Suite à ces révélations du Figaro, la présidence gabonaise s’est dit « étonnée » par la procédure judiciaire visant cet appareil, estimant qu’elle concerne une période antérieure à l’élection du président Ali Bongo Ondimba. « Alors que l’aéronef immatriculé TR-KPR se trouve en France pour des travaux de maintenance, nous apprenons qu’il fait l’objet d’une procédure pour des faits antérieurs à 2009, explique ce communiqué, visiblement ignorant du principe de continuité de l’Etat. La présidence (…) marque son étonnement dans la mesure où d’une part, cet appareil de l’Etat est couvert par les conventions internationales, et d’autre part, les faits, objets de la procédure ne concernent ni l’acquisition dudit aéronef ni son exploitation. »
Hollande aux abonnés absents
L’appareil est rivé au tarmac depuis le jour de sa saisie, dans l’attente d’une décision de la justice française. A priori anodine, l’« affaire » a pris des proportions diplomatiques nouvelles ces derniers jours. Dans un contexte de tension croissante au Gabon, Ali Bongo Ondimba n’a pu compter sur aucune intervention des autorités françaises.

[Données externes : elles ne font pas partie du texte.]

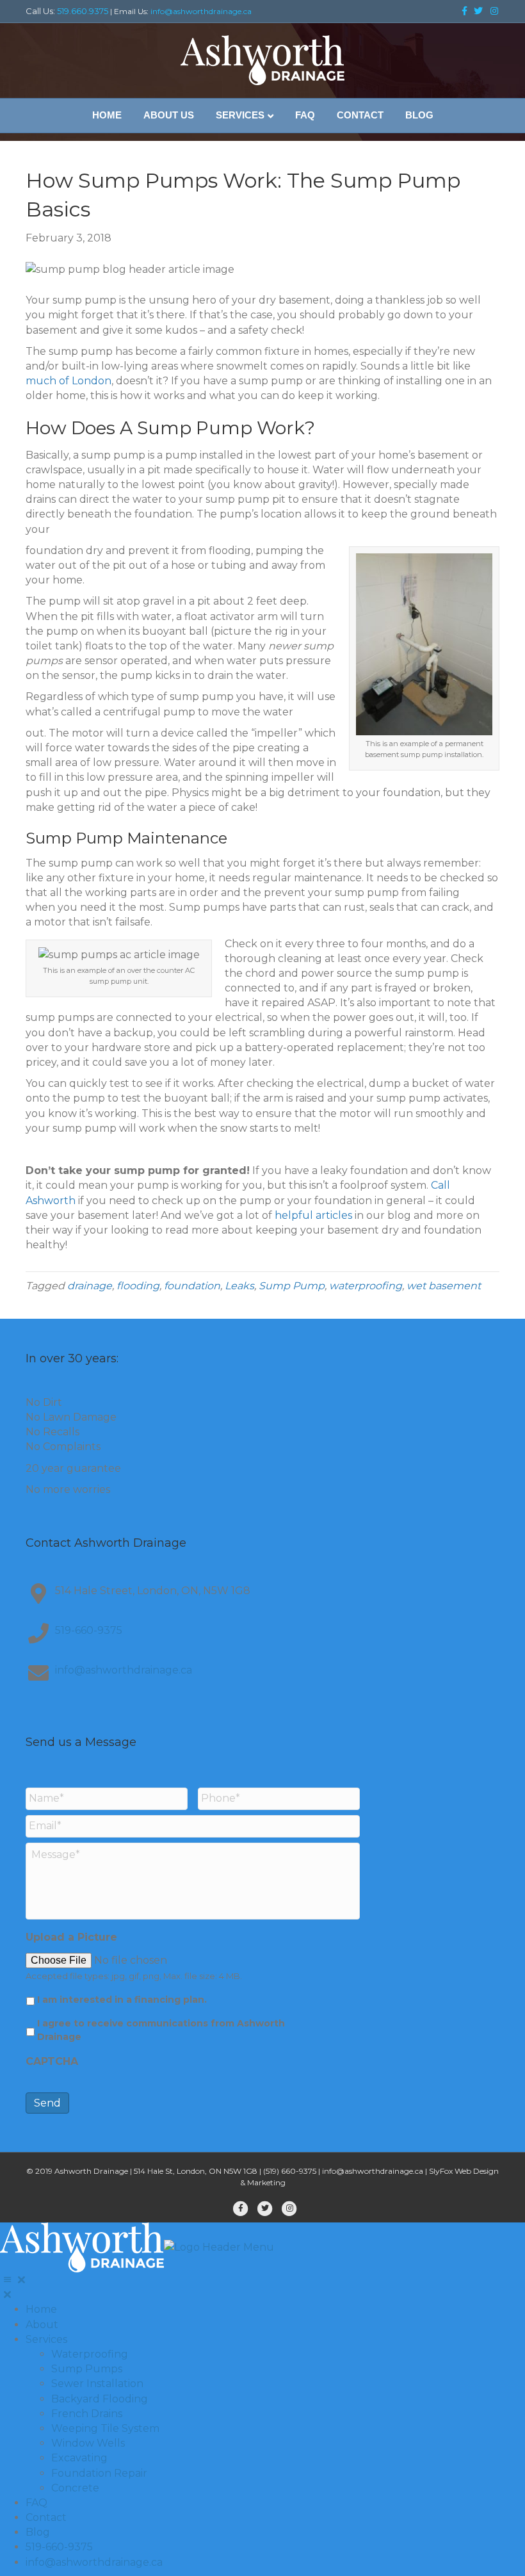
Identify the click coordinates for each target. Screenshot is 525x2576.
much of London (68, 381)
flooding (138, 1286)
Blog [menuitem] (38, 2532)
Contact (360, 115)
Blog (419, 115)
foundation (192, 1286)
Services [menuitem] (46, 2339)
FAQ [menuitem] (36, 2503)
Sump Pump (292, 1286)
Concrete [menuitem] (75, 2488)
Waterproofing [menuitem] (89, 2354)
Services (240, 115)
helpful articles (313, 1215)
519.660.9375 (82, 11)
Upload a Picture (71, 1937)
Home (107, 115)
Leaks (239, 1286)
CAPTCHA (52, 2061)
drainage (89, 1286)
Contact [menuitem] (46, 2517)
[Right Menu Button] (14, 2280)
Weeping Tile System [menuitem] (105, 2428)
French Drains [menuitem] (86, 2414)
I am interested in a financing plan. (122, 1999)
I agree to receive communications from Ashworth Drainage (161, 2030)
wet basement (444, 1286)
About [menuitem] (42, 2325)
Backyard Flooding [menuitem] (99, 2399)
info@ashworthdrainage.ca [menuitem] (94, 2562)
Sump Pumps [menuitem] (86, 2369)
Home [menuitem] (41, 2309)
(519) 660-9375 (289, 2171)
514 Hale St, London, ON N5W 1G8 (195, 2171)
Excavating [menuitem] (79, 2458)
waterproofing (365, 1286)
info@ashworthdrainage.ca (201, 11)
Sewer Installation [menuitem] (97, 2383)
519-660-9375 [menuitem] (59, 2547)
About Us (168, 115)
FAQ (305, 115)
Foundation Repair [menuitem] (99, 2473)
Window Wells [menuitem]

Sans attendre cet épisode aéroportuaire, des voix hostiles au régime gabonais ont commencé à se faire entendre en France : le Parti Communiste Français, à travers notamment un article mis en ligne le 19 décembre 2014, l’UNEF (le 23 décembre 2014 en soutien aux étudiants arbitrairement arrêtés et maltraités en prison pour avoir manifesté pour des conditions d’étude dignes) ou encore Europe Ecologie Les Verts, dans un communiqué du 25 décembre 2014, soutiennent la population gabonaise dans son combat.
Total vent debout
Le président de la République, François Hollande, avait abordé le sujet à mots couverts lors de la remise du prix Chirac et du discours du sommet de la Francophonie le 29 novembre 2014, répétant qu’il se tenait aux côtés des peuples qui aspirent à la démocratie et à la liberté. Ces derniers jours, l’Elysée a reçu une piqûre de rappel sur la gravité de la situation au Gabon. Le fondateur de l’association environnementale Rainforest, Marc Ona Essangui, a remis à Hélène Le Gal, conseillère Afrique du chef de l’Etat français, un mémorandum soulignant le risque d’embrasement du pays si Ali Bongo continuait à se maintenir au pouvoir par la force. Avec sa communauté française de plus de 10 000 personnes (si l’on s’en tient aux expatriés immatriculées au Consulat à Libreville) et ses importants intérêts économiques, la France et son président ne sauraient longtemps faire fi de ce qui se passe au Gabon.
Un « lâchage » d’Ali Bongo par la France n’est plus à écarter aujourd’hui. Les affaires étant toujours les affaires, l’élément décisif de cette dégradation des relations entre Libreville et Paris a pour nom Total. La compagnie pétrolière française n’a toujours pas digéré la procédure engagée à son encontre en février 2014 par l’Etat gabonais. Total Gabon avait alors reçu un avis de redressement fiscal de 805 millions de dollars, assorti d’un avis de mise en recouvrement partiel, à la suite du contrôle fiscal dont la société avait fait l’objet au titre des années 2008 à 2010. Depuis, beaucoup des éminences de Total ne veulent plus entendre parler d’Ali Bongo et de ses méthodes, jugées en infraction avec les règles tacites de la « Françafrique ». La grogne sociale, et les pertes qu’elle engendre pour Total, n’a rien fait pour rétablir sa cote. Vu comme un nouveau Laurent Gbagbo, conciliant dans le fond mais ingérable sur la forme, ABO est en train d’épuiser son crédit auprès des milieux économiques français. Jusqu’au game-over ?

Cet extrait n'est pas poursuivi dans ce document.